── Records for the task

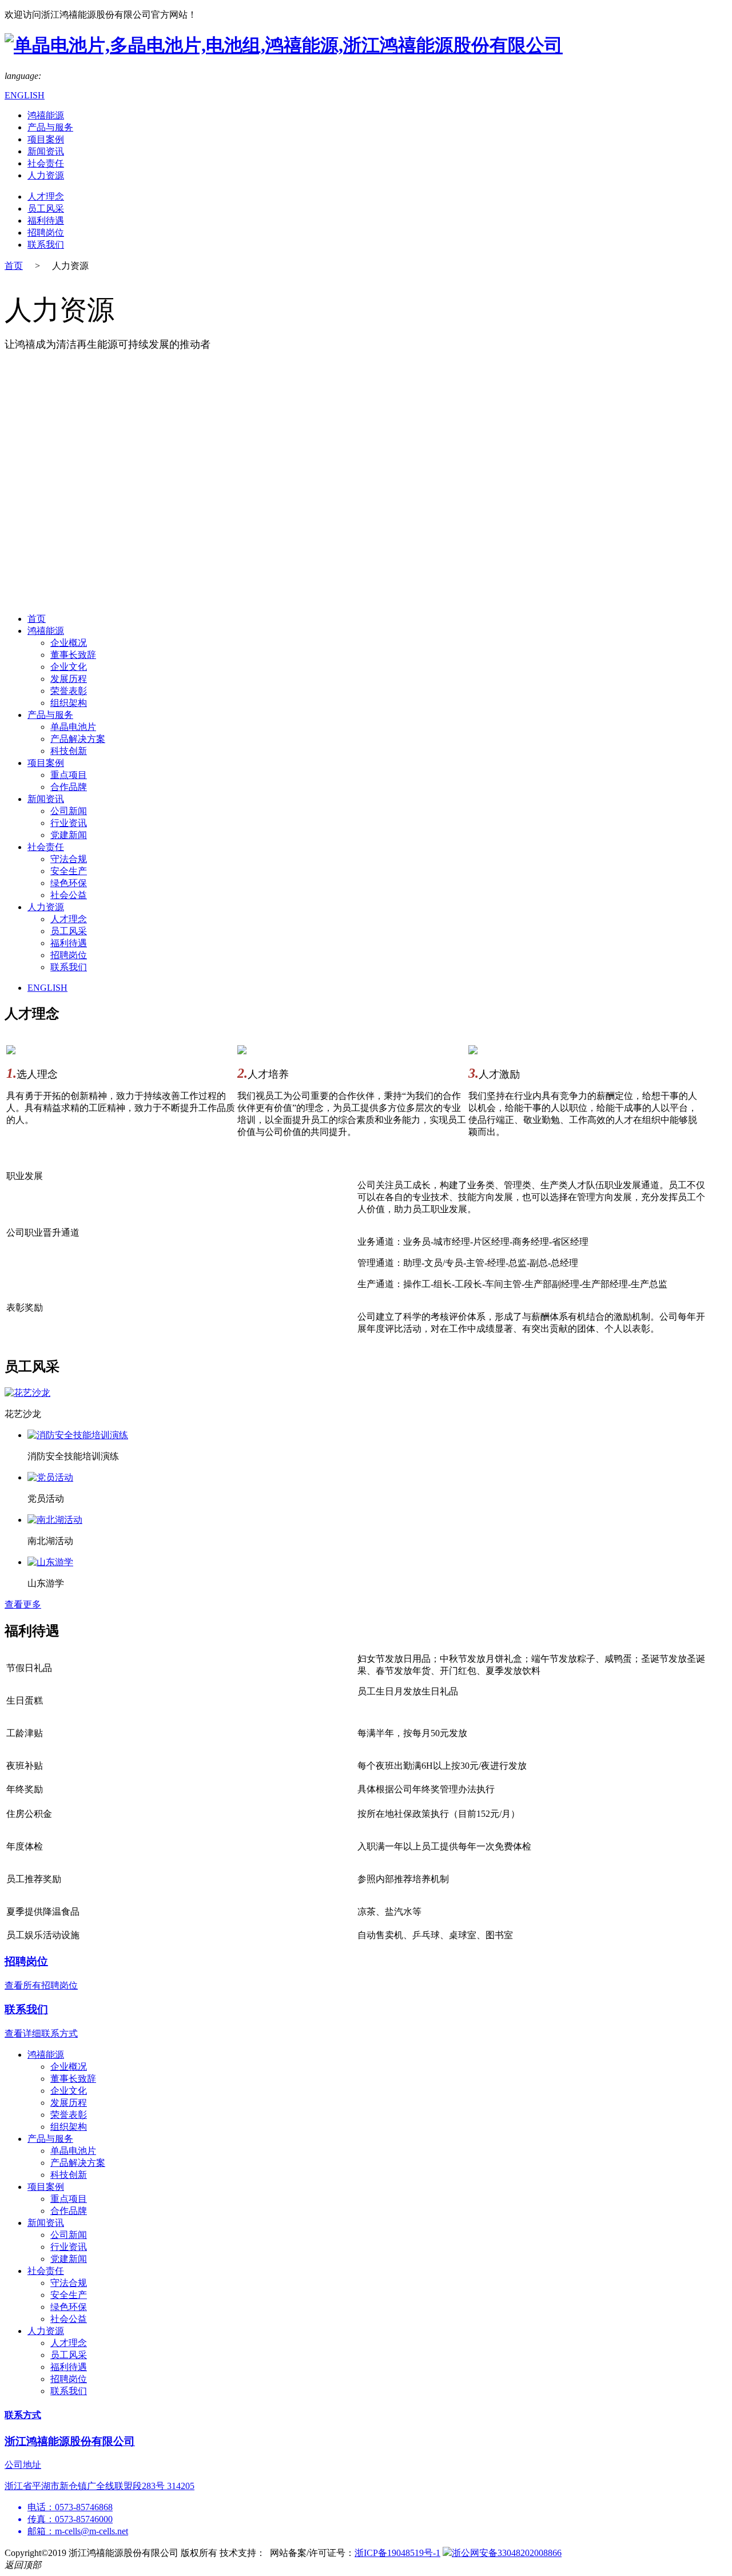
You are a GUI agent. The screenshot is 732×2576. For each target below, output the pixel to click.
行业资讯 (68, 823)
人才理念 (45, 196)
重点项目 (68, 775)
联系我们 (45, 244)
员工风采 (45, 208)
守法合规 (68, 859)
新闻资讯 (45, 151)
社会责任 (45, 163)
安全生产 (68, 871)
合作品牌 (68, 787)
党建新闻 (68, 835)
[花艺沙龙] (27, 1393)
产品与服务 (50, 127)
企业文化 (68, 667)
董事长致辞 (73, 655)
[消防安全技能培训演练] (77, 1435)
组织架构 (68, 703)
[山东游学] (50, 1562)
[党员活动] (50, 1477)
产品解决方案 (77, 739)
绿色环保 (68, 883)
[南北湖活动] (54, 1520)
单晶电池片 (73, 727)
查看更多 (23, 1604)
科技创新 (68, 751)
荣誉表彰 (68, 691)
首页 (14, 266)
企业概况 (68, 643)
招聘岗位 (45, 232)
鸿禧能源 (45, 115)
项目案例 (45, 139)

────
── Records for the task

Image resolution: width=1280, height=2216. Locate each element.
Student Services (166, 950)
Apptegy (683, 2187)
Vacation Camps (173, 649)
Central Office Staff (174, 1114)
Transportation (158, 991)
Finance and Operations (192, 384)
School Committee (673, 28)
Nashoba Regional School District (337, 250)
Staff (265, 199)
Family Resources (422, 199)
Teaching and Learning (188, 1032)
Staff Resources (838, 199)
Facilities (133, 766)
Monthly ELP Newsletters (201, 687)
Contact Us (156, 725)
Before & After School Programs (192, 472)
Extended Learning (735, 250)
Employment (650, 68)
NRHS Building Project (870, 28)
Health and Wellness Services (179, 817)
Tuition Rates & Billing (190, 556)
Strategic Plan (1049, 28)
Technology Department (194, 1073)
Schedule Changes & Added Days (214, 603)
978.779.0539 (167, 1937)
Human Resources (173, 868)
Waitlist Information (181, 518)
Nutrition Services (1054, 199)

────

(What is needed): Determine the number of lines above holding the string "Staff". Reply with it and nothing more.

(Exercise answer): 3